- **Stored items**:
[Start of section]

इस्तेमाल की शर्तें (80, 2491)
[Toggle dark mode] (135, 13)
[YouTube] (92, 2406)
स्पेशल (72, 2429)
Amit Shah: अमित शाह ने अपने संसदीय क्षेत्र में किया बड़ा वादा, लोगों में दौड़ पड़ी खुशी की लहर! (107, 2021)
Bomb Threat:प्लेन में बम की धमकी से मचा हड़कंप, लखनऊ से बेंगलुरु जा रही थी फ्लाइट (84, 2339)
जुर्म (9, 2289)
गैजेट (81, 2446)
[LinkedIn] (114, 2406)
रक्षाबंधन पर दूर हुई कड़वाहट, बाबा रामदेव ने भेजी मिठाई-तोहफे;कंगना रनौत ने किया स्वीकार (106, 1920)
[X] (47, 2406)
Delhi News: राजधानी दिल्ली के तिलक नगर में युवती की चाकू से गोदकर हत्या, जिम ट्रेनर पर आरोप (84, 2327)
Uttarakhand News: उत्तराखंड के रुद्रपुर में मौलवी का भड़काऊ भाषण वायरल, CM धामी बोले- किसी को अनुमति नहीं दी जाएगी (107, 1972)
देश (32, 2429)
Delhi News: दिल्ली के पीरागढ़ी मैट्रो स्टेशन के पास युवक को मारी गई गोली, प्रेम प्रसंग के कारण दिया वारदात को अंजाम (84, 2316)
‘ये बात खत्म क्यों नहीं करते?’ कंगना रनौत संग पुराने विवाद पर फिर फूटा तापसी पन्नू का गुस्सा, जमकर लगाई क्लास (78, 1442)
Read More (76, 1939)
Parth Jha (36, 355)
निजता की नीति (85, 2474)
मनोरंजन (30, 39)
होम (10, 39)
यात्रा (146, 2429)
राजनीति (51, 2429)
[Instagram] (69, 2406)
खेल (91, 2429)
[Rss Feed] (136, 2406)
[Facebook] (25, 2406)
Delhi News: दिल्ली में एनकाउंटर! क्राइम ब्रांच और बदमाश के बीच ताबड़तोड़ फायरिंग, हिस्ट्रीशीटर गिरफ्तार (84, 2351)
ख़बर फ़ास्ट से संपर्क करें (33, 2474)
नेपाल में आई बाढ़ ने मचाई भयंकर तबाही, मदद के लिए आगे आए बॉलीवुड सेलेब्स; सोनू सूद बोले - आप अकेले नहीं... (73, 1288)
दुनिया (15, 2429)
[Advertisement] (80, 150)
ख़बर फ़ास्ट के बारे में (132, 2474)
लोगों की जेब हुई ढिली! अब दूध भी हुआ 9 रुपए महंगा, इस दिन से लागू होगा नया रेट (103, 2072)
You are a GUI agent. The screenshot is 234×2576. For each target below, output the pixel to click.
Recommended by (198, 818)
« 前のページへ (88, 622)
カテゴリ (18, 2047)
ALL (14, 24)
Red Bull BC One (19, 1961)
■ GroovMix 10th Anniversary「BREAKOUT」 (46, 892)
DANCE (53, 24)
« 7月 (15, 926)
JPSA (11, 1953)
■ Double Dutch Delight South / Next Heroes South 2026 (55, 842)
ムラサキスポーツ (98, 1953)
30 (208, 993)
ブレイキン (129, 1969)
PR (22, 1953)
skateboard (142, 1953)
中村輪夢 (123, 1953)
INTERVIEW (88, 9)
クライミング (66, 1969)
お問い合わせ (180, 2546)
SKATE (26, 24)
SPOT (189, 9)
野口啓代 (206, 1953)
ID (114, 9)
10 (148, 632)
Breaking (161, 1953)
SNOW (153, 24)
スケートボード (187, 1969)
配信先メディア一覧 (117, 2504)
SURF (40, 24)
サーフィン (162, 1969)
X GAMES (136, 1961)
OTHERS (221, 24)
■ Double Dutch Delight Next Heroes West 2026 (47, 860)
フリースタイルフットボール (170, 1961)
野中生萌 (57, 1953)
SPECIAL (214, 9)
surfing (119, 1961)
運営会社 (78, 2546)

[End of section]

- **What to work on**:
Could you reproduce, exactly, every line above from the line with "रक्षाबंधन पर दूर" to the line with "skateboard (142, 1953)", and no other line? Both ends count.

- **Exercise response**:
रक्षाबंधन पर दूर हुई कड़वाहट, बाबा रामदेव ने भेजी मिठाई-तोहफे;कंगना रनौत ने किया स्वीकार (106, 1920)
[X] (47, 2406)
Delhi News: राजधानी दिल्ली के तिलक नगर में युवती की चाकू से गोदकर हत्या, जिम ट्रेनर पर आरोप (84, 2327)
Uttarakhand News: उत्तराखंड के रुद्रपुर में मौलवी का भड़काऊ भाषण वायरल, CM धामी बोले- किसी को अनुमति नहीं दी जाएगी (107, 1972)
देश (32, 2429)
Delhi News: दिल्ली के पीरागढ़ी मैट्रो स्टेशन के पास युवक को मारी गई गोली, प्रेम प्रसंग के कारण दिया वारदात को अंजाम (84, 2316)
‘ये बात खत्म क्यों नहीं करते?’ कंगना रनौत संग पुराने विवाद पर फिर फूटा तापसी पन्नू का गुस्सा, जमकर लगाई क्लास (78, 1442)
Read More (76, 1939)
Parth Jha (36, 355)
निजता की नीति (85, 2474)
मनोरंजन (30, 39)
होम (10, 39)
यात्रा (146, 2429)
राजनीति (51, 2429)
[Instagram] (69, 2406)
खेल (91, 2429)
[Rss Feed] (136, 2406)
[Facebook] (25, 2406)
Delhi News: दिल्ली में एनकाउंटर! क्राइम ब्रांच और बदमाश के बीच ताबड़तोड़ फायरिंग, हिस्ट्रीशीटर गिरफ्तार (84, 2351)
ख़बर फ़ास्ट से संपर्क करें (33, 2474)
नेपाल में आई बाढ़ ने मचाई भयंकर तबाही, मदद के लिए आगे आए बॉलीवुड सेलेब्स; सोनू सूद बोले - आप अकेले नहीं... (73, 1288)
दुनिया (15, 2429)
[Advertisement] (80, 150)
ख़बर फ़ास्ट के बारे में (132, 2474)
लोगों की जेब हुई ढिली! अब दूध भी हुआ 9 रुपए महंगा, इस दिन से लागू होगा नया रेट (103, 2072)
You are a GUI agent. The screenshot is 234×2576. For each target below, output the pixel to click.
Recommended by (198, 818)
« 前のページへ (88, 622)
カテゴリ (18, 2047)
ALL (14, 24)
Red Bull BC One (19, 1961)
■ GroovMix 10th Anniversary「BREAKOUT」 (46, 892)
DANCE (53, 24)
« 7月 (15, 926)
JPSA (11, 1953)
■ Double Dutch Delight South / Next Heroes South 2026 (55, 842)
ムラサキスポーツ (98, 1953)
30 (208, 993)
ブレイキン (129, 1969)
PR (22, 1953)
skateboard (142, 1953)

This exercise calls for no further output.